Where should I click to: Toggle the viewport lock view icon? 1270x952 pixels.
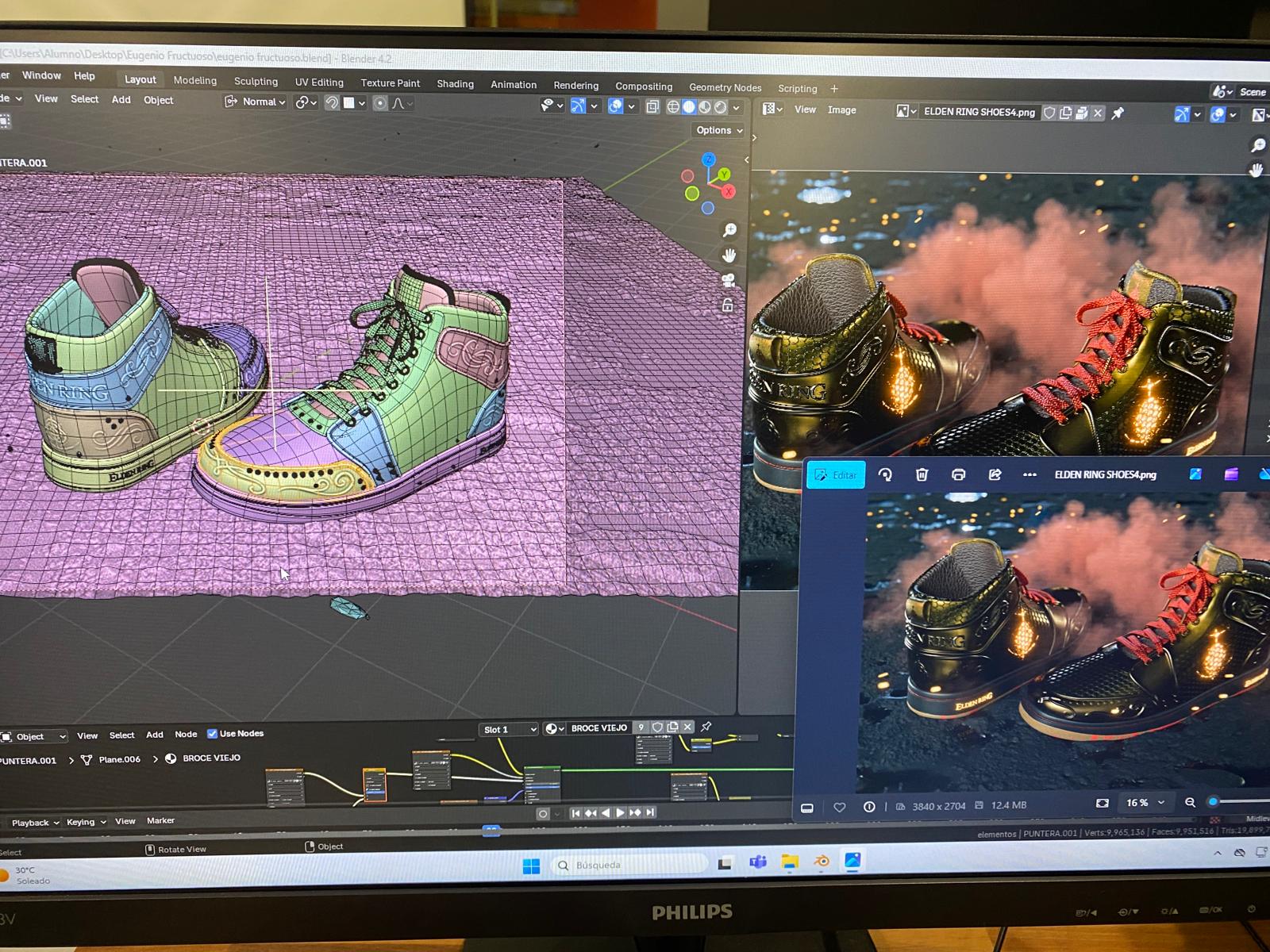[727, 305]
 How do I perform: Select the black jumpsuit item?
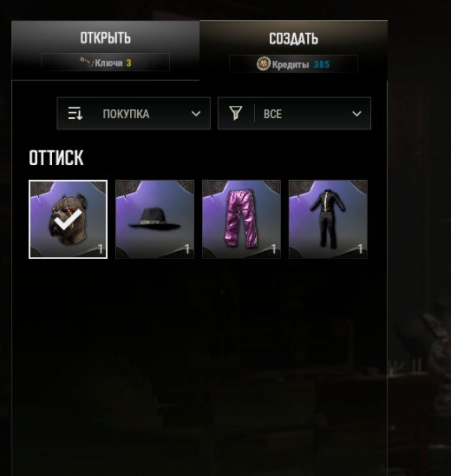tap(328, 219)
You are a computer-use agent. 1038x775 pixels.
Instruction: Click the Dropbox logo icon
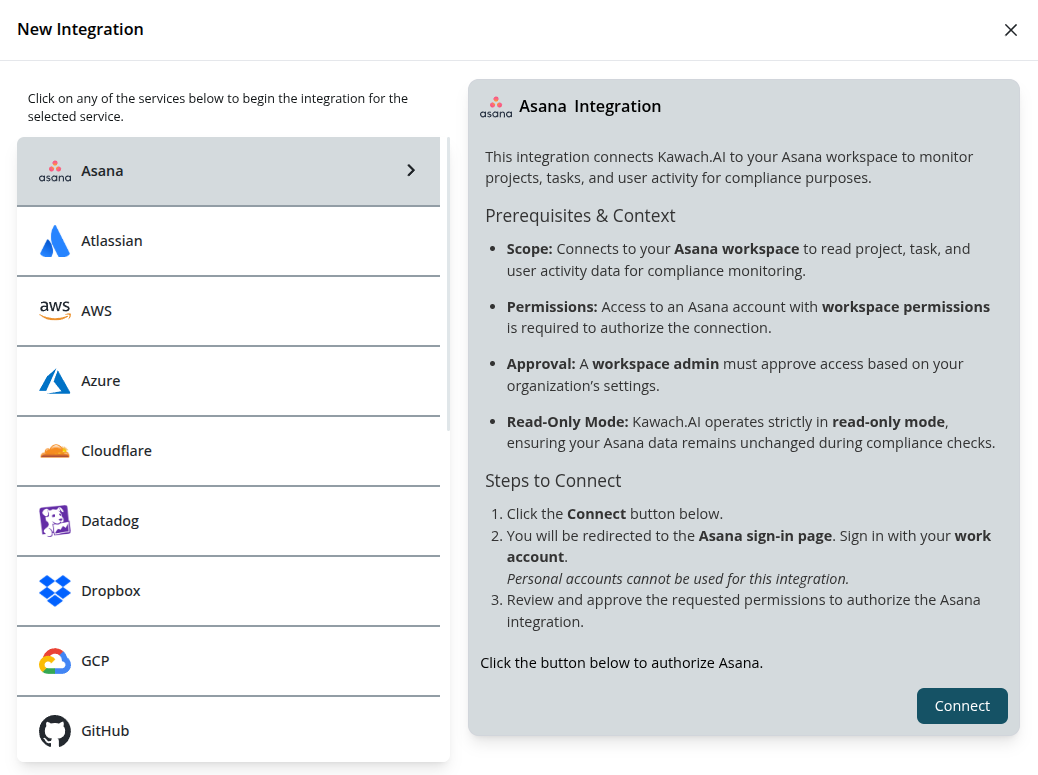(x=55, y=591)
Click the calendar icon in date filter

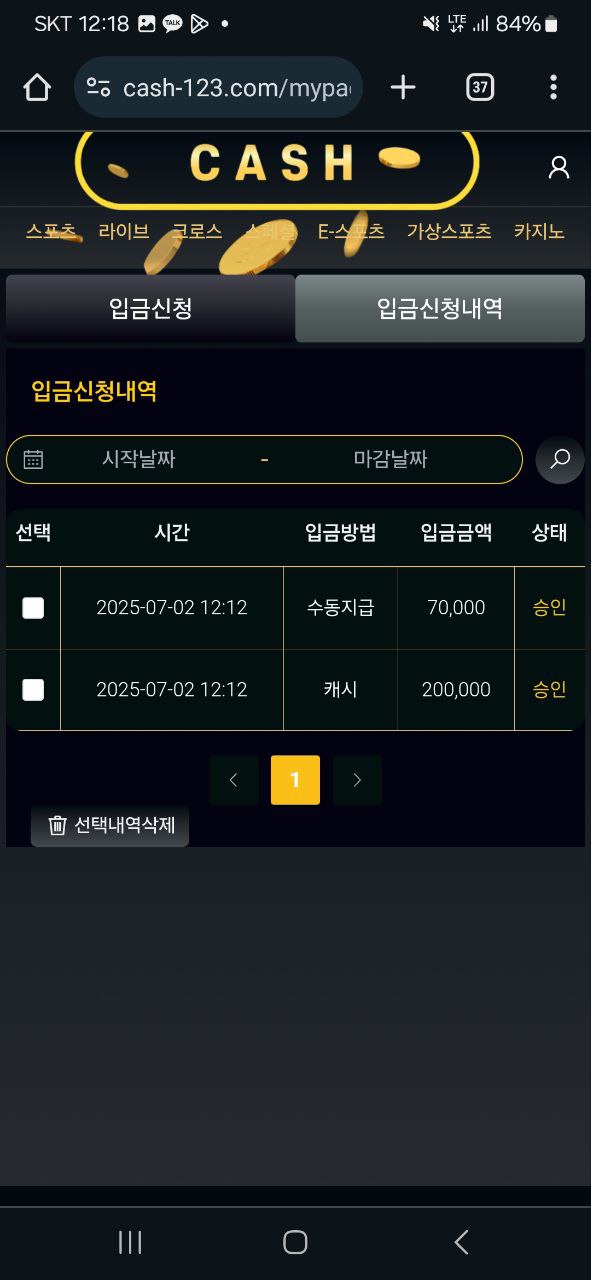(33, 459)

• • • • •

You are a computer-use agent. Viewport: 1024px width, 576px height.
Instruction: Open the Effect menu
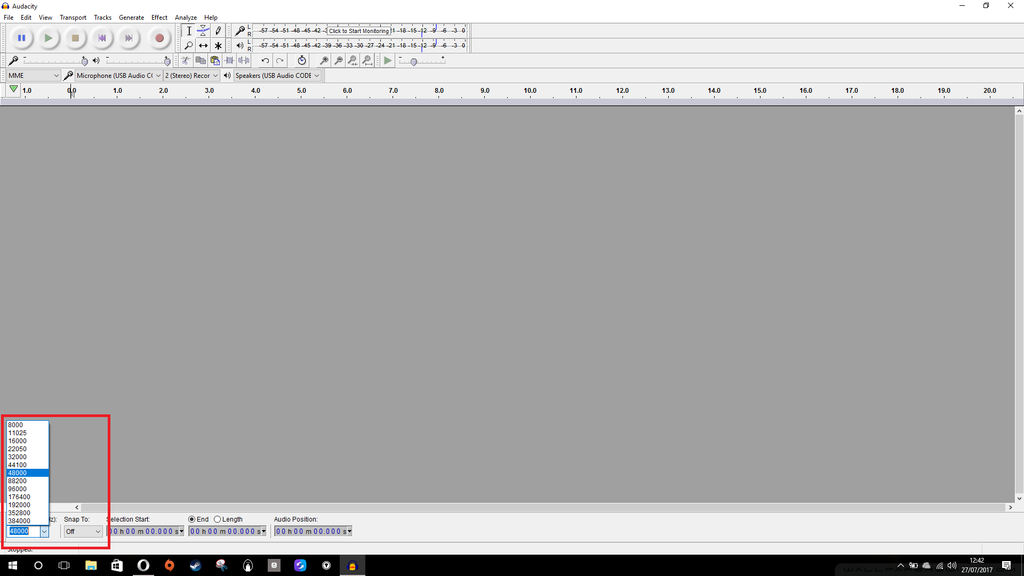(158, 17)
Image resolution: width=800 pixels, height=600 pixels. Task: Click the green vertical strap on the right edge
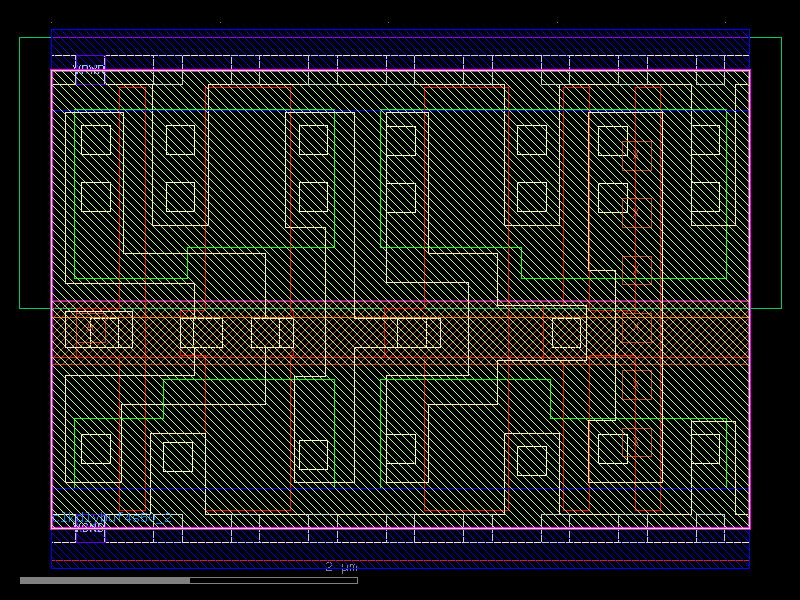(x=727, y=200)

• • • • •

Rewrite the records from the line containing "You are a computer-use agent. Viewport: 1024px" down through the line containing "(x=727, y=200)", replacing "green" with "blue" and keeping everything else the same. Omit the pictures from your answer.

*Exercise result:*
You are a computer-use agent. Viewport: 1024px width, 576px height.
Instruction: Open the Effect menu
(158, 17)
Image resolution: width=800 pixels, height=600 pixels. Task: Click the blue vertical strap on the right edge
(x=727, y=200)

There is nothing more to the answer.